(Stored records)
+ + + + +
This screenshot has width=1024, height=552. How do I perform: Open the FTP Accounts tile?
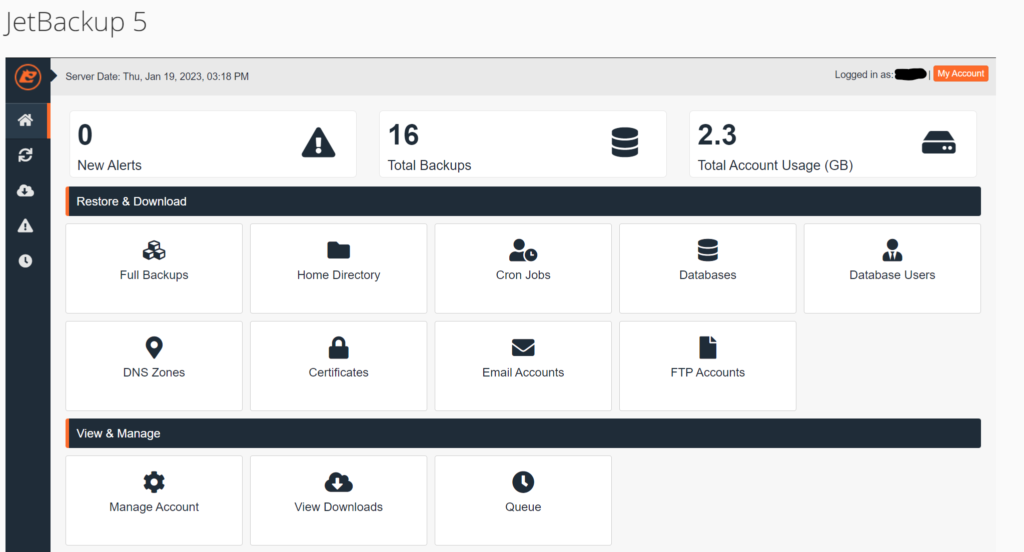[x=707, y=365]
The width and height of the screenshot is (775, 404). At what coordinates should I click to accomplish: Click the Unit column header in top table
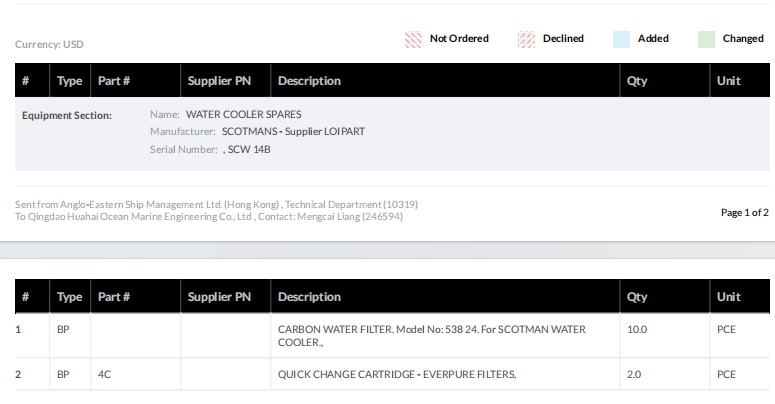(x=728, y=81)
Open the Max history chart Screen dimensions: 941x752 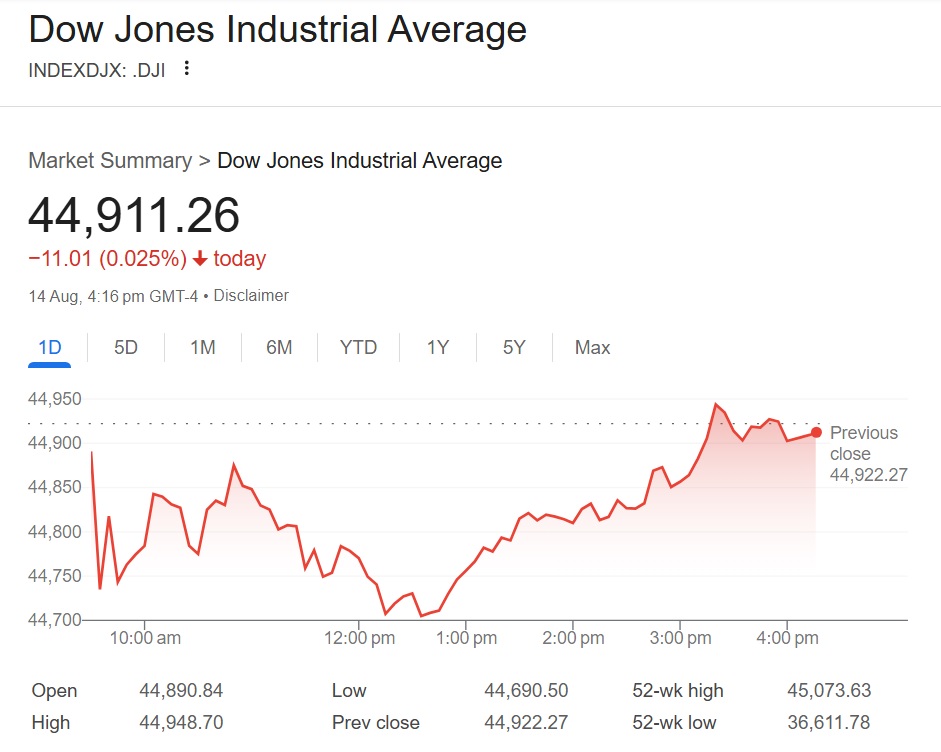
+ + + + +
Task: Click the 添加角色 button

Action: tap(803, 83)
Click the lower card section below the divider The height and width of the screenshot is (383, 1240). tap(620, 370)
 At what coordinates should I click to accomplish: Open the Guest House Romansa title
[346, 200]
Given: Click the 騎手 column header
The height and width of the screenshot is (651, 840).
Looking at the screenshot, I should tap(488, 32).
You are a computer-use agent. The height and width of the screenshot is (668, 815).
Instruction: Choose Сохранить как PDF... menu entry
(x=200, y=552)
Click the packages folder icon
+ + + + +
In the records above, the line with "Given: Click the 騎手 column header" marks the start and the line with "Click the packages folder icon" marks the end; copy that stretch exactly, both lines included, and nothing else.

Given: Click the 騎手 column header
The height and width of the screenshot is (651, 840).
Looking at the screenshot, I should tap(488, 32).
You are a computer-use agent. The height and width of the screenshot is (668, 815).
Instruction: Choose Сохранить как PDF... menu entry
(x=200, y=552)
Click the packages folder icon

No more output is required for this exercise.